▶ **Work to be completed**
Restate all the data exactly, so that each line is the same as before.

Stored items
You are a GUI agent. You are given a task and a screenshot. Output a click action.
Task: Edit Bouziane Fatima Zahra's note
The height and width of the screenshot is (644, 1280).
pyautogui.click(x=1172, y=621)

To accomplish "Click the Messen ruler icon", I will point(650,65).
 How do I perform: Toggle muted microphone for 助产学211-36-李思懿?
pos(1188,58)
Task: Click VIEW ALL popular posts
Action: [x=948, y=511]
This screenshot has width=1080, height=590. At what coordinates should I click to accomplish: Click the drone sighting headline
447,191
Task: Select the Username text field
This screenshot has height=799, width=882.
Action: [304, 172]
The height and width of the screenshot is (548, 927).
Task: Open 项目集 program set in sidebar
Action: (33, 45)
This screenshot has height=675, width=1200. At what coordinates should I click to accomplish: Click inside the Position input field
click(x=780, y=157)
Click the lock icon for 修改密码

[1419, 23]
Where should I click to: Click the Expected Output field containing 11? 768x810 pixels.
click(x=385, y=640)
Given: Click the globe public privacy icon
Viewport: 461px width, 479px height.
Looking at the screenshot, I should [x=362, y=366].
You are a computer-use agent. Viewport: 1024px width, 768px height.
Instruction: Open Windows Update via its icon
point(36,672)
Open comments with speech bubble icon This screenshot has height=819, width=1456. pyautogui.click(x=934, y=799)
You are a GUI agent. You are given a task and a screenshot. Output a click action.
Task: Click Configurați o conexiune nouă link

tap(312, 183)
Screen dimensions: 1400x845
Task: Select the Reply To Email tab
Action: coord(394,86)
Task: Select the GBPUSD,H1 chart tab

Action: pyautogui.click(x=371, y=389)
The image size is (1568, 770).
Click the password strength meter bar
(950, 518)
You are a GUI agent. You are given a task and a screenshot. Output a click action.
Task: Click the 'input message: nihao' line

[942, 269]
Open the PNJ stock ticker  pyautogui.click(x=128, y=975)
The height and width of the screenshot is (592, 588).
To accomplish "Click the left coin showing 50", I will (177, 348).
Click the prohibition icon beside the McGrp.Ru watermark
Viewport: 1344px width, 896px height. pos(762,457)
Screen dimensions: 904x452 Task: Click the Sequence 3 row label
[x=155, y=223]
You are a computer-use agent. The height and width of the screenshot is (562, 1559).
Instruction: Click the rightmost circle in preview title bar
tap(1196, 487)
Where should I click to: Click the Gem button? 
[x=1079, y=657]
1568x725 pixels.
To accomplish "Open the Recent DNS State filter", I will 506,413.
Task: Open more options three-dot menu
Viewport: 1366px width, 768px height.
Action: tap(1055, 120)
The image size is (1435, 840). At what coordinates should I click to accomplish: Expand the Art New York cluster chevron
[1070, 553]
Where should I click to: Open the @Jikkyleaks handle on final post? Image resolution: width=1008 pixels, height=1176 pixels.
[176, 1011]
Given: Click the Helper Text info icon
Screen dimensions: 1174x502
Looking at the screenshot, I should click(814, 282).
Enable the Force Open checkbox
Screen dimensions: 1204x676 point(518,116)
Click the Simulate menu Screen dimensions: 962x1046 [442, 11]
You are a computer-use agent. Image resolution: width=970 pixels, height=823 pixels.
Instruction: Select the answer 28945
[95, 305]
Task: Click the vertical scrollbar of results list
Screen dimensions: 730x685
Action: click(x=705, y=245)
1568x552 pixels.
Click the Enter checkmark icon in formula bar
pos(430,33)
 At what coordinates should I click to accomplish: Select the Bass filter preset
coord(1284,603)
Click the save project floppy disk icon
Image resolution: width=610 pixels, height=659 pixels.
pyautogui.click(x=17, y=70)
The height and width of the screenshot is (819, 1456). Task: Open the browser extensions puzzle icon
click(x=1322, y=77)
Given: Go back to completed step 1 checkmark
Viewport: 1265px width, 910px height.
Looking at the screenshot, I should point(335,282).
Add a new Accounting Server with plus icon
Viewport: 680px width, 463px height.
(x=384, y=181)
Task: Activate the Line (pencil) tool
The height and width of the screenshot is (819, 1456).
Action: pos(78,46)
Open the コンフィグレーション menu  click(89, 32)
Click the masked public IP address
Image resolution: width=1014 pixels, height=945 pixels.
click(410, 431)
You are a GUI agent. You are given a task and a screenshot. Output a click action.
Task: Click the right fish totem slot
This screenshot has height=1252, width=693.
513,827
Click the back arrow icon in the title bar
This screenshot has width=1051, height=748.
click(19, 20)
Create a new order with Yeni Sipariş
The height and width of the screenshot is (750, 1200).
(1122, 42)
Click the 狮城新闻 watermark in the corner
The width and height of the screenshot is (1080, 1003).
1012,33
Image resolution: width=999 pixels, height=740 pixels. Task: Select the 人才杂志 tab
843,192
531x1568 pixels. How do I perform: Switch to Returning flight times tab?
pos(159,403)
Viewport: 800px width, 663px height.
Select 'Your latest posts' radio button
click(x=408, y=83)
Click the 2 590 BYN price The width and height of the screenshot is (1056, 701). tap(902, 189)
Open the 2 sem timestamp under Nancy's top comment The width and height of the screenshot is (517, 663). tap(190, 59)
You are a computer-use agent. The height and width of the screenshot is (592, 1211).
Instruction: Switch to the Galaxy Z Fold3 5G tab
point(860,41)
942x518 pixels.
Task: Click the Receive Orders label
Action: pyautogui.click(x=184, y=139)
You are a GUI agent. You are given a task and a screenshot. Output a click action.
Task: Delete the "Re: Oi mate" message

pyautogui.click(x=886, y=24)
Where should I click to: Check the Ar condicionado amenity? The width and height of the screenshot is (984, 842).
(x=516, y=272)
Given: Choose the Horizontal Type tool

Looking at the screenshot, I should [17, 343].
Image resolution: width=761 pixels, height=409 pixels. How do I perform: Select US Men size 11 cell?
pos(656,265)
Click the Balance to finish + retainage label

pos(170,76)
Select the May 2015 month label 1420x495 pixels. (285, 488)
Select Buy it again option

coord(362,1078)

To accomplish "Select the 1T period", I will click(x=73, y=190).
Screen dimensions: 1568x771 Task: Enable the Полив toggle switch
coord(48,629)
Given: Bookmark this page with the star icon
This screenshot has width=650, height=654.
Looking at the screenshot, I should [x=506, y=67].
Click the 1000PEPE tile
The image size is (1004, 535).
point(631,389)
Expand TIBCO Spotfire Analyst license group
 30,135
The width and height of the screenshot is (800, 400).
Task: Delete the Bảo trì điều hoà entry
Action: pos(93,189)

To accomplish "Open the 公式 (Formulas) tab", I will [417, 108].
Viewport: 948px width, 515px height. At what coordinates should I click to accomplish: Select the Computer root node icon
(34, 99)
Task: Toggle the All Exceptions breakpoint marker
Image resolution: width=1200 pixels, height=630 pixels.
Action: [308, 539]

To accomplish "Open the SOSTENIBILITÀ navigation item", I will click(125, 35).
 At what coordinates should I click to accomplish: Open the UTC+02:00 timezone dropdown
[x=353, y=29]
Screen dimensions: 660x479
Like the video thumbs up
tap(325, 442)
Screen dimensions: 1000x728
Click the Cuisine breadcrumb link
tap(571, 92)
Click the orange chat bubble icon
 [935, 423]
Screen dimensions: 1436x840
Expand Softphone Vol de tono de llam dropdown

▶ **Response box**
You are a GUI agent. You are given a task and a screenshot. Output a click action.
Task: Edit Bouziane Fatima Zahra's note
The height and width of the screenshot is (644, 1280).
pyautogui.click(x=1172, y=621)

To accomplish "Click the Messen ruler icon", I will point(650,65).
 How do I perform: Toggle muted microphone for 助产学211-36-李思懿?
pos(1188,58)
Task: Click VIEW ALL popular posts
Action: [x=948, y=511]
This screenshot has width=1080, height=590. At what coordinates should I click to accomplish: Click the drone sighting headline
447,191
Task: Select the Username text field
This screenshot has height=799, width=882.
Action: [304, 172]
The height and width of the screenshot is (548, 927).
Task: Open 项目集 program set in sidebar
Action: (33, 45)
This screenshot has height=675, width=1200. At what coordinates should I click to accomplish: Click inside the Position input field
click(x=780, y=157)
Click the lock icon for 修改密码

[1419, 23]
Where should I click to: Click the Expected Output field containing 11? 768x810 pixels.
click(x=385, y=640)
Given: Click the globe public privacy icon
Viewport: 461px width, 479px height.
Looking at the screenshot, I should [x=362, y=366].
You are a computer-use agent. Viewport: 1024px width, 768px height.
Instruction: Open Windows Update via its icon
point(36,672)
Open comments with speech bubble icon This screenshot has height=819, width=1456. pyautogui.click(x=934, y=799)
You are a GUI agent. You are given a task and a screenshot. Output a click action.
Task: Click Configurați o conexiune nouă link

tap(312, 183)
Screen dimensions: 1400x845
Task: Select the Reply To Email tab
Action: coord(394,86)
Task: Select the GBPUSD,H1 chart tab

Action: pyautogui.click(x=371, y=389)
The image size is (1568, 770).
Click the password strength meter bar
(950, 518)
You are a GUI agent. You are given a task and a screenshot. Output a click action.
Task: Click the 'input message: nihao' line

[942, 269]
Open the PNJ stock ticker  pyautogui.click(x=128, y=975)
The height and width of the screenshot is (592, 588).
To accomplish "Click the left coin showing 50", I will (177, 348).
Click the prohibition icon beside the McGrp.Ru watermark
Viewport: 1344px width, 896px height. pos(762,457)
Screen dimensions: 904x452 Task: Click the Sequence 3 row label
[x=155, y=223]
You are a computer-use agent. The height and width of the screenshot is (562, 1559).
Instruction: Click the rightmost circle in preview title bar
tap(1196, 487)
Where should I click to: Click the Gem button? 
[x=1079, y=657]
1568x725 pixels.
To accomplish "Open the Recent DNS State filter", I will 506,413.
Task: Open more options three-dot menu
Viewport: 1366px width, 768px height.
Action: tap(1055, 120)
The image size is (1435, 840). At what coordinates should I click to accomplish: Expand the Art New York cluster chevron
[1070, 553]
Where should I click to: Open the @Jikkyleaks handle on final post? Image resolution: width=1008 pixels, height=1176 pixels.
[176, 1011]
Given: Click the Helper Text info icon
Screen dimensions: 1174x502
Looking at the screenshot, I should click(814, 282).
Enable the Force Open checkbox
Screen dimensions: 1204x676 point(518,116)
Click the Simulate menu Screen dimensions: 962x1046 [442, 11]
You are a computer-use agent. Image resolution: width=970 pixels, height=823 pixels.
Instruction: Select the answer 28945
[95, 305]
Task: Click the vertical scrollbar of results list
Screen dimensions: 730x685
Action: click(x=705, y=245)
1568x552 pixels.
Click the Enter checkmark icon in formula bar
pos(430,33)
 At what coordinates should I click to accomplish: Select the Bass filter preset
coord(1284,603)
Click the save project floppy disk icon
Image resolution: width=610 pixels, height=659 pixels.
pyautogui.click(x=17, y=70)
The height and width of the screenshot is (819, 1456). Task: Open the browser extensions puzzle icon
click(x=1322, y=77)
Given: Go back to completed step 1 checkmark
Viewport: 1265px width, 910px height.
Looking at the screenshot, I should point(335,282).
Add a new Accounting Server with plus icon
Viewport: 680px width, 463px height.
(x=384, y=181)
Task: Activate the Line (pencil) tool
The height and width of the screenshot is (819, 1456).
Action: pos(78,46)
Open the コンフィグレーション menu  click(89, 32)
Click the masked public IP address
Image resolution: width=1014 pixels, height=945 pixels.
click(410, 431)
You are a GUI agent. You are given a task and a screenshot. Output a click action.
Task: Click the right fish totem slot
This screenshot has height=1252, width=693.
513,827
Click the back arrow icon in the title bar
This screenshot has width=1051, height=748.
click(19, 20)
Create a new order with Yeni Sipariş
The height and width of the screenshot is (750, 1200).
(1122, 42)
Click the 狮城新闻 watermark in the corner
The width and height of the screenshot is (1080, 1003).
1012,33
Image resolution: width=999 pixels, height=740 pixels. Task: Select the 人才杂志 tab
843,192
531x1568 pixels. How do I perform: Switch to Returning flight times tab?
pos(159,403)
Viewport: 800px width, 663px height.
Select 'Your latest posts' radio button
click(x=408, y=83)
Click the 2 590 BYN price The width and height of the screenshot is (1056, 701). tap(902, 189)
Open the 2 sem timestamp under Nancy's top comment The width and height of the screenshot is (517, 663). tap(190, 59)
You are a computer-use agent. The height and width of the screenshot is (592, 1211).
Instruction: Switch to the Galaxy Z Fold3 5G tab
point(860,41)
942x518 pixels.
Task: Click the Receive Orders label
Action: pyautogui.click(x=184, y=139)
You are a GUI agent. You are given a task and a screenshot. Output a click action.
Task: Delete the "Re: Oi mate" message

pyautogui.click(x=886, y=24)
Where should I click to: Check the Ar condicionado amenity? The width and height of the screenshot is (984, 842).
(x=516, y=272)
Given: Choose the Horizontal Type tool

Looking at the screenshot, I should [17, 343].
Image resolution: width=761 pixels, height=409 pixels. How do I perform: Select US Men size 11 cell?
pos(656,265)
Click the Balance to finish + retainage label

pos(170,76)
Select the May 2015 month label 1420x495 pixels. (285, 488)
Select Buy it again option

coord(362,1078)

To accomplish "Select the 1T period", I will click(x=73, y=190).
Screen dimensions: 1568x771 Task: Enable the Полив toggle switch
coord(48,629)
Given: Bookmark this page with the star icon
This screenshot has width=650, height=654.
Looking at the screenshot, I should [x=506, y=67].
Click the 1000PEPE tile
The image size is (1004, 535).
point(631,389)
Expand TIBCO Spotfire Analyst license group
 30,135
The width and height of the screenshot is (800, 400).
Task: Delete the Bảo trì điều hoà entry
Action: pos(93,189)

To accomplish "Open the 公式 (Formulas) tab", I will [417, 108].
Viewport: 948px width, 515px height. At what coordinates should I click to accomplish: Select the Computer root node icon
(34, 99)
Task: Toggle the All Exceptions breakpoint marker
Image resolution: width=1200 pixels, height=630 pixels.
Action: [308, 539]

To accomplish "Open the SOSTENIBILITÀ navigation item", I will click(125, 35).
 At what coordinates should I click to accomplish: Open the UTC+02:00 timezone dropdown
[x=353, y=29]
Screen dimensions: 660x479
Like the video thumbs up
tap(325, 442)
Screen dimensions: 1000x728
Click the Cuisine breadcrumb link
tap(571, 92)
Click the orange chat bubble icon
 [935, 423]
Screen dimensions: 1436x840
Expand Softphone Vol de tono de llam dropdown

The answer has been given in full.